A wide range of different surgical techniques are applied when placing implants under different preconditions. The summaries below show that one- and two-stage surgery, immediate placement in extraction sockets, bone augmentation and sinus lift can be successfully and predictably performed using the Astra Tech Implant System'".
Immediate provisionalization of single extraction-site implants in the esthetic zone: A clinical evaluation
Purpose: Demands continue to increase for a reduction in healing times and improvements in esthetic outcome for implant supported restorations. To this end much has been reported on the use of immediate loading protocols as well as the placement of implants directly into fresh extraction sockets, with or without the use of regenerative materials depending on the size of the residual socket defect and/or the presence of a dehiscencetype defect. This study was established to monitor success of immediate implants with immediate temporization by virtue of implant survival, maintenance of marginal bone levels and the maintenance of the interdental papilla.
Materials and Methods: Data on implants placed in 90 patients were evaluated. Implants were required to be non-adjacent, placed into fresh extraction sockets and had to achieve a minimum insertion torque of > 40 Ncm to qualify for immediate temporization in order to guarantee adequate primary stability. Presence of local infection was an exclusion criterion although if the infection remitted within one week of extraction under antibiotic therapy implants were then inserted into the still fresh socket. Molar sites were excluded from the study. According to the need for grafting, the time of implant placement (day of extraction or one week later) and the time of provisional prosthesis delivery (which varied from the day of surgery up to 14 days post-op) four groups were established.
Surgical approach varied according to the defect type and the need for augmentation. But in general all teeth were extracted atraumatically and buccal flaps were raised, including adjacent papillae to gain direct access to sockets and associated defects. Osteotomies were located towards the palatal and implants (Astra Tech, TiOblast"") were typically located with their shoulder 3 mm below the free gingival margin or 2 mm below the adjacent cemento-enamel junction. When implants were due to be immediately temporized, abutment connection was facilitated and these abutments were definitive and not removed again. Grafting was achieved using bovine bone mineral (BioOss) and when indicated covered with a collagen membrane (BioGide). Temporary crowns were fabricated from shells relined over white plastic prefab-ricated copings. When temporization was delayed a fixture pick-up was used to register the implant position for location in a study cast and laboratory made temporary crowns were then available for insertion 1 to 2 weeks post-op. Healing abutments were located, flaps repositioned and wounds sutured.

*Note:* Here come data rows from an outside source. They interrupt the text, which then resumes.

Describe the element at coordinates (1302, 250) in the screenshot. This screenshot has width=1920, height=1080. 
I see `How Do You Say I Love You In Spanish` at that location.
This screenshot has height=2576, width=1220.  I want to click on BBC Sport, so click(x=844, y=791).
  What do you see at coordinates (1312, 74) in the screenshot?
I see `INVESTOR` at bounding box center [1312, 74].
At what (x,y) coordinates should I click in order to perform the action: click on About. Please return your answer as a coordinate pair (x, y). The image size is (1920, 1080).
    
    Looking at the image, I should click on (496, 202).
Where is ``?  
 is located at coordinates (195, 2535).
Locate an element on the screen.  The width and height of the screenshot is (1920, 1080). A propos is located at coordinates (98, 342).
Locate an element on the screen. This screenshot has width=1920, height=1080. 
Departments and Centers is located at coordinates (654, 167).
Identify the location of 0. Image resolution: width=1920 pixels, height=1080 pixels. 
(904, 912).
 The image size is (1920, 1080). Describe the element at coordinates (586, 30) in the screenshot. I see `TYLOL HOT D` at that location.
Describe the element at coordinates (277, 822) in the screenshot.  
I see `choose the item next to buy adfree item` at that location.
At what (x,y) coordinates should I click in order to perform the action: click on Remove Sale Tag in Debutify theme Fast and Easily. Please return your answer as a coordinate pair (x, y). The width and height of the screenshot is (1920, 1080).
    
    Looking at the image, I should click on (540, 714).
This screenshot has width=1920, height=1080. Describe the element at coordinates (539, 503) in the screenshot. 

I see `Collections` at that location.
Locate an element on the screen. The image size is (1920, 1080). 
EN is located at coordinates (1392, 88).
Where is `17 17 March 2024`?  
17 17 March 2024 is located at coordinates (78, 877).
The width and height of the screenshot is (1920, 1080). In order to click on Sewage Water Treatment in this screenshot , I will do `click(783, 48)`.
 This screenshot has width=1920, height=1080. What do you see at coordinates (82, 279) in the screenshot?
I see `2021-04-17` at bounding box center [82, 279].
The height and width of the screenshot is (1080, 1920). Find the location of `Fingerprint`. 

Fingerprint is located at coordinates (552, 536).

All temporary crowns were kept clear of contacts in centric and lateral/protrusive excursions. Intra-oral radiographs were taken at baseline (day of temporization), and one year after delivery of the definitive crown which was delivered typically 3 months post-op. Cumulative Implant survival (CIS), and changes in marginal bone level (MBL) were recorded.
Results: A total of 36 implants were included in the analysis and ranged from 9 to 13 mm in length and 4.0 to 5.0 mm in diameter. Implants were in full function for an average of 2.8 years (range 1-4.1 years). Two implants were removed within 2 weeks post-op. Both these implants were associated with a dehiscence-type defect. The CIS after one year was 95.3%. There were no late failures. MBL measured 0.18 mm mesially and 0.43 mm distally. There were no signifi-cant differences between the groups. Visually 78% of implants were associated with complete papilla pres-ervation.
Discussion and Conclusion: This study supports other previous studies in that it corroborates the efficacy and success of this technique. However this study is the first to report on combining the immediate placement with local grafting of dehiscence-type defects. It is worthy of note that the two early failures were both associated with such defects and a history of infection. Nonetheless the study suggests that such cases can in general also be associated with a successful outcome, with excellent maintenance of MBLs, which are typically known to exist with this brand of implant. This in turn was seen to help support a full interproximal papilla in 78% of cases and even some hyperplasia in a further 6% of cases. It can be concluded that while the presence of local infection might jeopardize success, the need for local grafting does not appear to inhibit outcome for immediately placed implants.